Booker nie mógł skomentować sytuacji dyrektora stanowego. Ale bliski sojusznik polityczny burmistrza, radny Newark Ronald C. Rice, który wraz z Rothmanem, Healy i Bookerem był jednym z ośmiu lub dziewięciu wybranych urzędników, którzy jako pierwsi stanęli po stronie Obamy, powiedział, że szef Rothmana zasługuje na szczególną uwagę ze względu na tę pracę.

„Oczywiście, Steve Rothman musiał mieć dużo odwagi, by zaryzykować przyjęcie”, powiedział Rice. – Powinien zostać nagrodzony.

Jeśli to nie będzie miało formy mianowania Decheine na dyrektora, dawne siły Clintona muszą przynajmniej rozszerzyć jakąś publiczną gałązkę oliwną, zdaniem Rice.

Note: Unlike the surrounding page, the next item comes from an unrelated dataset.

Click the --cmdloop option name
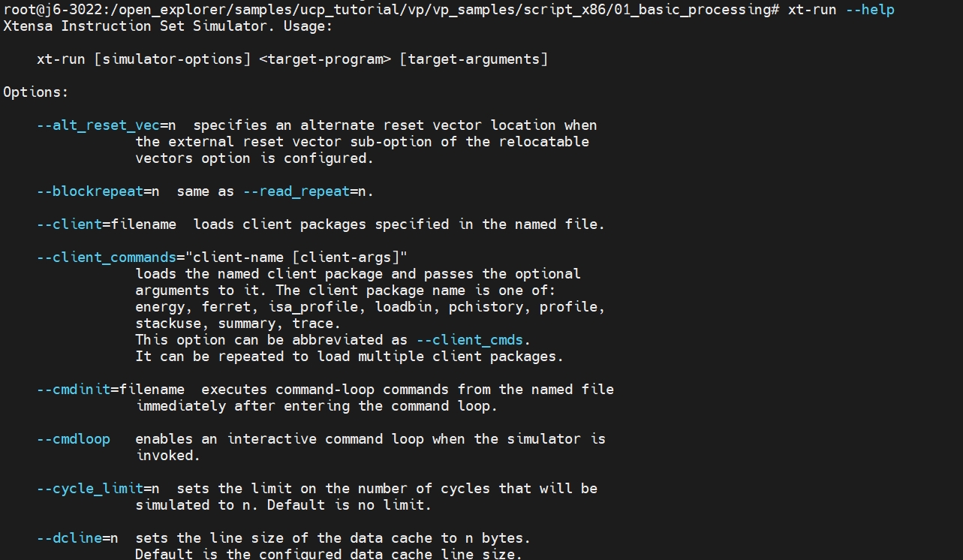Image resolution: width=963 pixels, height=560 pixels. tap(74, 439)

Do konkretnego punktu dyrektora stanowego kampanii, radny okręgu zachodniego i syn stanu obuwia, senator Ronald L. Rice, upiera się, że osoba, która prowadzi kampanię w New Jersey, musi być dobra w operacjach oddolnych.

„Potrzebujemy kogoś, kto akceptuje rejestrację wyborców, widzi możliwości rozszerzenia rzeki i kto może uzyskać głos nie tylko na obszarach miejskich – ale w czerwonym New Jersey” – powiedział Rice. „Będziecie mieć swoje wybuchy w miejscach takich jak Princeton, ale chcemy udać się na obszary podmiejskie, gdzie się tego nie spodziewamy, i po prostu dołożyć tony sosu do tych podstawowych liczb Demokratów, co doprowadzi do osunięcia się ziemi”.

Podczas gdy konferencja odbywa się w tę i z powrotem między Chicago, Waszyngtonem i Trenton, uparcie trwała nad mianowaniem dyrektora stanowego, Rothman koncentrował się na tym, co, jak twierdzi, kampania już osiągnęła przed wyborami powszechnymi.

„Obecnie w stanie jest 10 opłacanych pracowników Obamy, którzy pracują nad docieraniem do wyborców i staraniami o rejestrację” – powiedział kongresman. „Wynajęta jest powierzchnia biurowa w Trenton, Cherry Hill i Hackensack. Obecnie w New Jersey działa również 95 stypendystów Obamy.

„Ci ludzie przeszli szeroko zakrojony program szkoleniowy i ściśle współpracują z Komitetem Demokratycznym Stanu New Jersey w celu zorganizowania setek tysięcy nowych Demokratów wygenerowanych w naszych prawyborach 5 lutego i zarejestrowania nowych wyborców”.